> **TASK MATERIAL**
• • • •
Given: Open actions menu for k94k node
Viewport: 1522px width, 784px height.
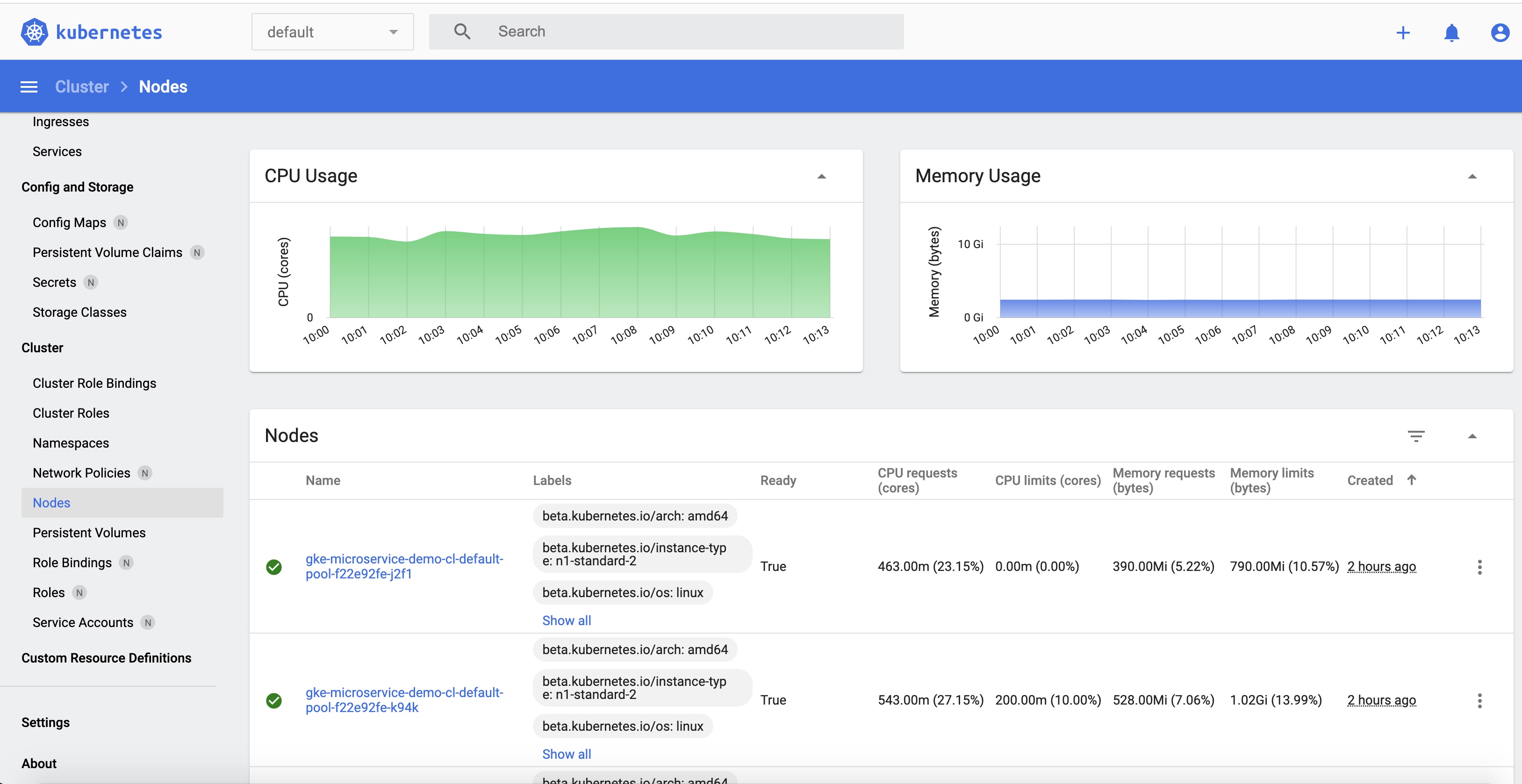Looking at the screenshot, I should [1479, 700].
• • • •
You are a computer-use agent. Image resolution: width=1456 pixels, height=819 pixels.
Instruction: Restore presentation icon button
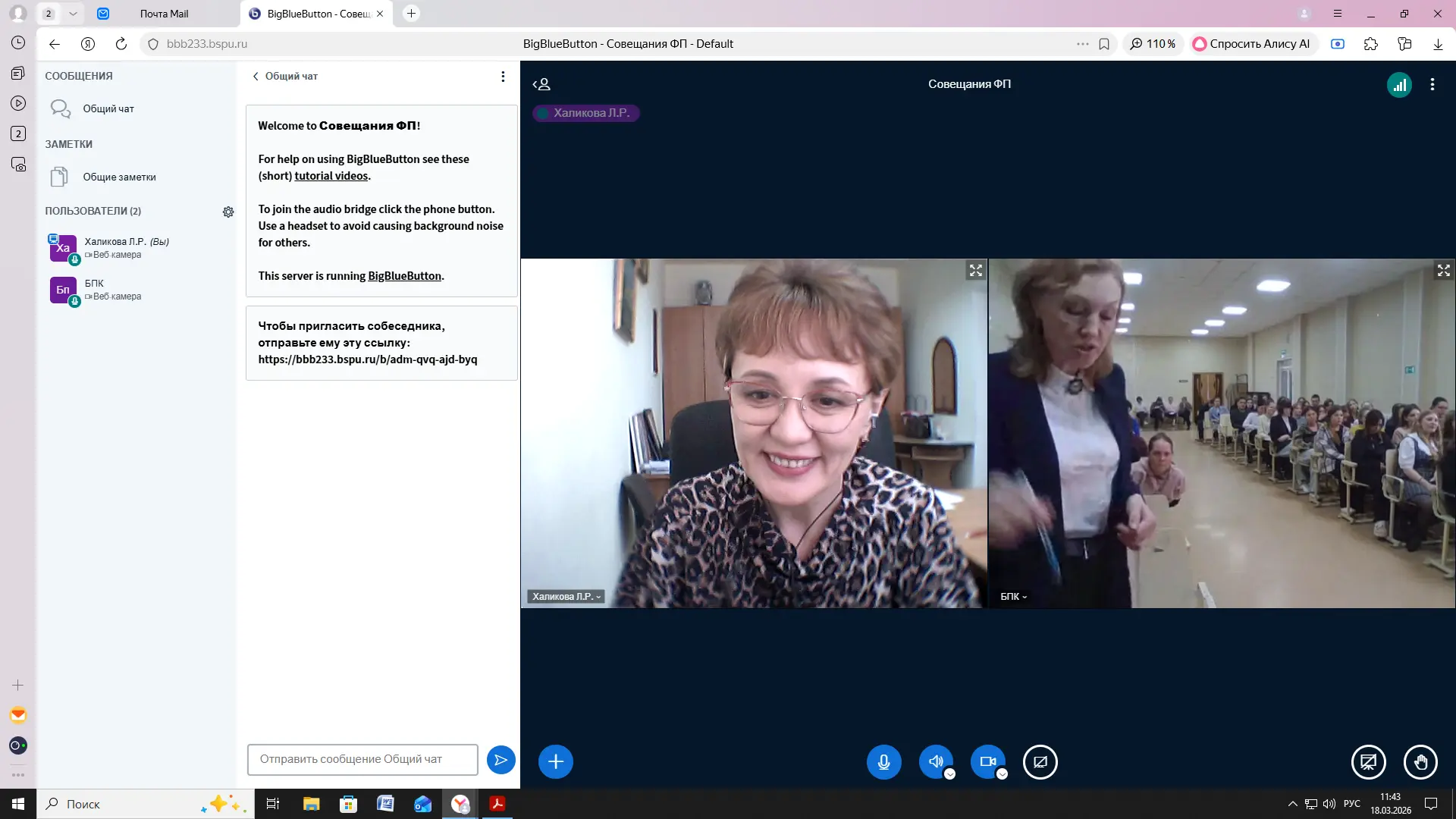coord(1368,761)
• • • •
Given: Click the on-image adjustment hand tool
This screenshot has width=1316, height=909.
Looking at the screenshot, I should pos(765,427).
• • • •
> **EXERCISE BRIEF**
Across all the lines of the data, count those that include the word "Given" and reply with that number only.

> **ANSWER SPACE**
2